Some records:

-*-

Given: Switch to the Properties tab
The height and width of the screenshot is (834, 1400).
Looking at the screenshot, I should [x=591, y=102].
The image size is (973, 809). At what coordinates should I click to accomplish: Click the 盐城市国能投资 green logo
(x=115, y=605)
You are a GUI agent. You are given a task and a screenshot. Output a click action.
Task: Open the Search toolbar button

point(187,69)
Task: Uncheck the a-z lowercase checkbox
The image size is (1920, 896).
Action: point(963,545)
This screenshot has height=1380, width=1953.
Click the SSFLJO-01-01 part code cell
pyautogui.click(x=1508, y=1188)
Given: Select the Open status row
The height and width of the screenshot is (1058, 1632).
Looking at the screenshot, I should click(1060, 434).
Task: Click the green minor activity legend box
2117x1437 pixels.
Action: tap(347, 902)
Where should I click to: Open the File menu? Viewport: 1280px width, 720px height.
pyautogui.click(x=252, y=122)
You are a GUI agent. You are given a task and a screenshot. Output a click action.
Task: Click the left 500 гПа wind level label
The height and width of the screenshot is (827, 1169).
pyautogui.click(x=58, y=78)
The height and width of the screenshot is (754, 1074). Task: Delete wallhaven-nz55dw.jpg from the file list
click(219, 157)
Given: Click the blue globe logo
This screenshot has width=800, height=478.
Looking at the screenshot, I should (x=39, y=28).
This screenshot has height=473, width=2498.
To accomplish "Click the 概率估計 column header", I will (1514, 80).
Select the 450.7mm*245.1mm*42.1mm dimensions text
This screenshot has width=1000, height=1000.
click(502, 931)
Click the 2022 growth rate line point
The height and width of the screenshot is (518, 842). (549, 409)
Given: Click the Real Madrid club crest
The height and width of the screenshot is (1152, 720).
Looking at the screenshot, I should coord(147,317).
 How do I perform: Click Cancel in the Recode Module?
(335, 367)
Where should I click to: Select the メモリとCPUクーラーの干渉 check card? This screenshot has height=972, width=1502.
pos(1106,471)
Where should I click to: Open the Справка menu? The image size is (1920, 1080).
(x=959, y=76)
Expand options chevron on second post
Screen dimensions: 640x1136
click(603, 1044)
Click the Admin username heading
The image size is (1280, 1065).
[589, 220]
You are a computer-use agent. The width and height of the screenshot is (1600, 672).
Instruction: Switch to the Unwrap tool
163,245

-*-

• **GIVEN INSTRUCTION**
Write out the records again, starting at the line that contains "Task: Click the green" and ending at the line that contains "pyautogui.click(x=252, y=122)", requests included. Scale every coordinate in the answers by 1.6 and round each to a whole number, rounding halves up.

• **COMPLETE ANSWER**
Task: Click the green minor activity legend box
2117x1437 pixels.
Action: tap(555, 1443)
Where should I click to: Open the File menu? Viewport: 1280px width, 720px height.
pyautogui.click(x=403, y=195)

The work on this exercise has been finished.